So I have decided to analyze why I like this movie.
1. It doesn't try to be high art. It just tries to tell a fun, spooky, story. 2. The character portrayals are surprisingly likable, from making Dracula the lead protagonist, a monster Tony Stark, to the subtle indications that Dracula probably could have handled all of this himself but he's secretly lonely and liked the excuse of having the other monsters at his side. It's adorkable. I love hero-Dracula. 3. The many delicious nods to the classic Universal monster movies from naming the Frankenstein Monster Boris (which is also a possible nod to the Monster Mash Song that was referencing the Universal Monster movie actor Boris Karloff), Dracula's daughter being implied bisexual like she was in the 1936 Dracula's daughter movie, the one scene deliberately using the eye lighting effect from the original Bela Lugosi Dracula, and thanking the creators of the Universal Monster movies on the end credits. And there were other delightful tropes and plot points.
4. The sense that the story is set in some surreal fairy-tale like, timeless, otherworld from Dracula's mid-nineteenth century fashion, to Elizabeta's slave girls wearing modern-ish evening gowns, to the medieval peasant girl costumes in the tavern, to The Invisible Man wearing 1930s black goggles, and a 20th century turtleneck shirt. 5. You have a desert cave, a Louisiana style swamp house (Home of the werewolf, who has a Southern-American accent), snarky Invisible Man who talks like Larry from Doom Patrol, and mentions of Turkey and Highgate cemetery and Candlewood Village all sounding weirdly close to each other. It's a bit disorientating until you think of it like it's own other world like Castlevania, or a Hammer horror movie, or The Enchanted Forest from Once Upon a Time. 6. I think of it as an alternate Universe version of Earth, on a continent (Europe-like despite the many American accents) where all the classic Gothic stories are true and co-exist. 7. The lack of specific time period and implied different cultures being in relative close proximity to each other amuses me.
8. The slightly off-putting but comical pause near the end to warn us that the scary part is coming, right before the really fake looking monster fight.
9. The strange contrast of the Dracula actor apparently giving it his all while the Dr.
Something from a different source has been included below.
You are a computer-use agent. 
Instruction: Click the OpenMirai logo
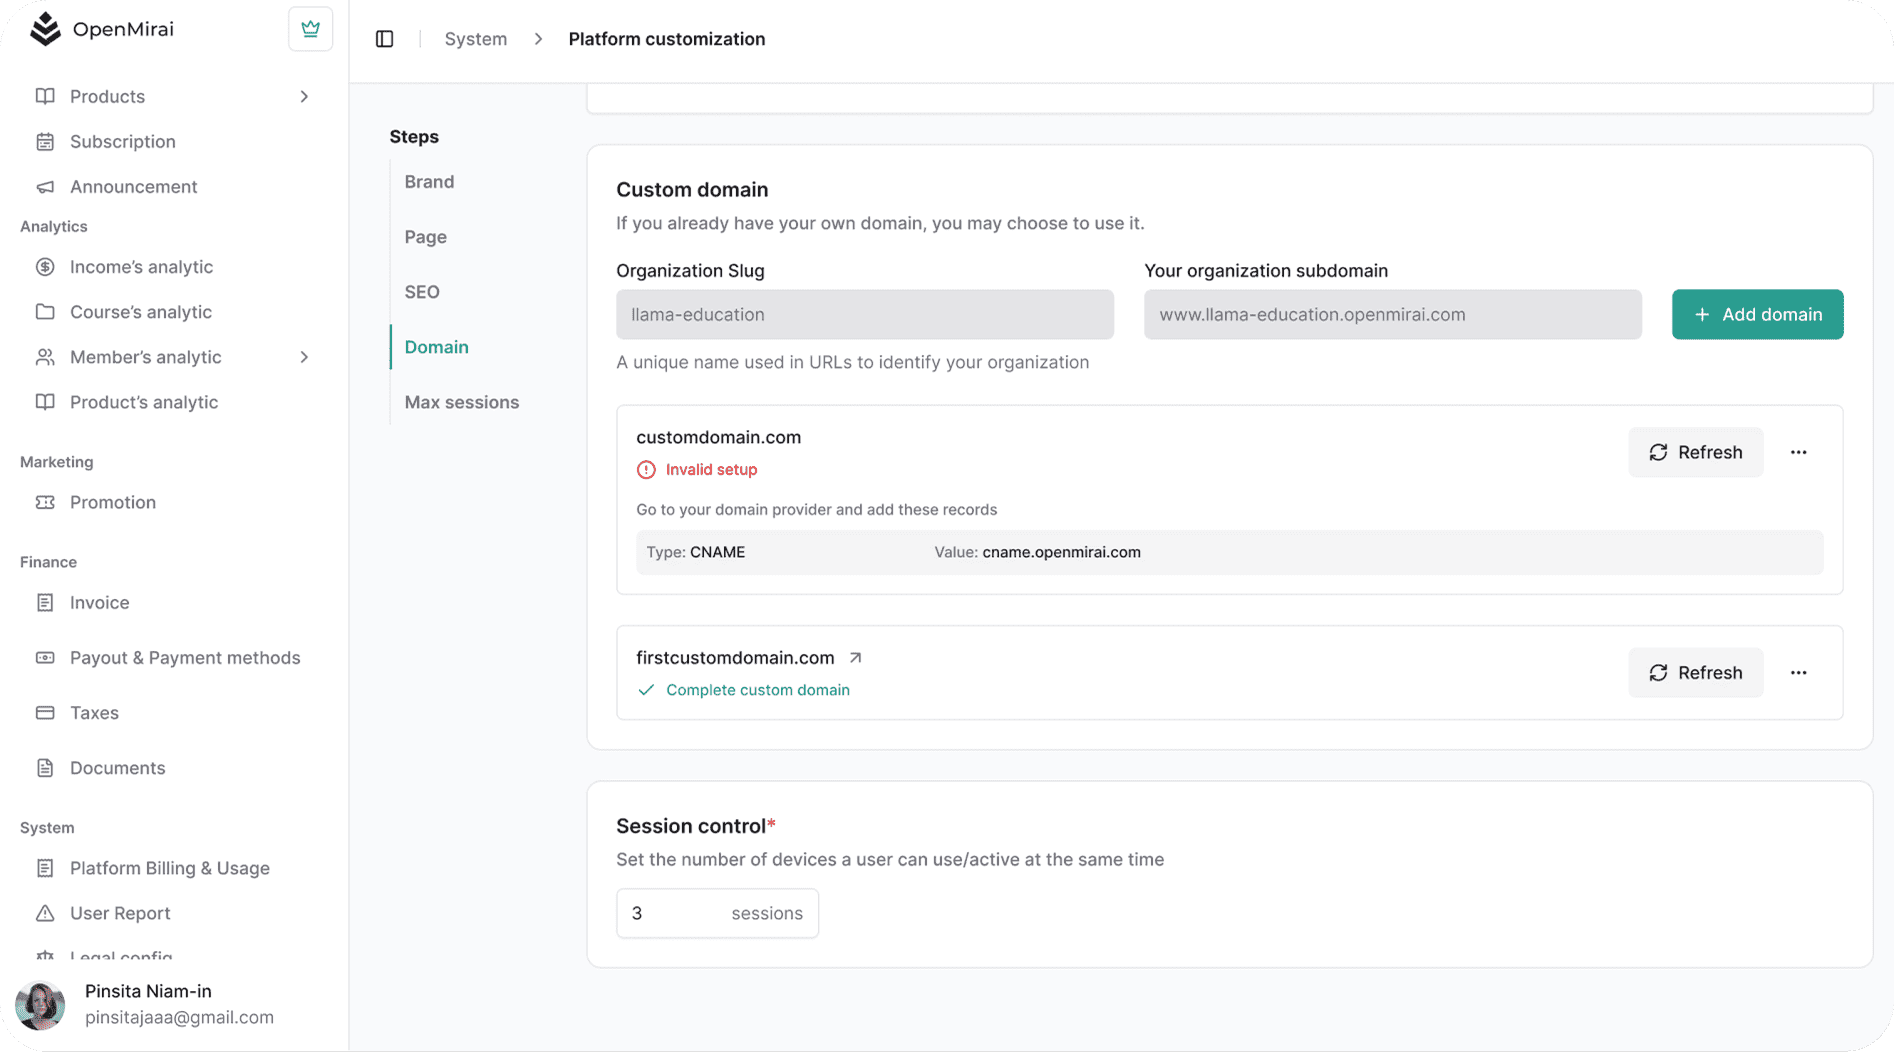(x=46, y=29)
Frankenstein actor is barely acting and apparently phoning it in. The Asylum doesn't deserve this Dracula. He's too good for them. 10. For an asylum mockbuster it has a surprisingly diverse cast of characters and actors. Dracula, his daughter, a witch, a zombie, a mummy (played by a man actually from North Africa), werewolf, and The Invisible Man. I kind of hope the sequel (if it gets a sequel) is set on the high seas to allow for pirate ghosts (another fun trope) and The Creature from the Black Lagoon equivalent character. 11. Because Asylum is known as schlock I sometimes think a lot of the continuity errors and minor mistakes are deliberate (i.e. the misspelling of Nightmare on the trailer) which can be annoying but I found the movie charming enough to over look the apparent "deliberate" badness. 12. I could easily come up with joking call lines for this thing even though it's no Rocky Horror. (For starters it's not a musical.) 13. There's a surprisingly catchy theme song from the woman who plays Dracula's daughter. 13. I strongly feel this is the direction they should have gone with the Universal Studios Dark Universe.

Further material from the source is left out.